■ EXERCISE INSTRUCTIONS
In the records below, locate the line containing "Task: Tap the far-left white stage light", then output that line and all later lines exactly, through the last one.

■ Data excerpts

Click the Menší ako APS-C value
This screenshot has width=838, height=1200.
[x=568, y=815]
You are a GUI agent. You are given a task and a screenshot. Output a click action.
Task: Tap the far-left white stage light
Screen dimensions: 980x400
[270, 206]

■ REPLY TO THE TASK
Task: Tap the far-left white stage light
Screen dimensions: 980x400
[270, 206]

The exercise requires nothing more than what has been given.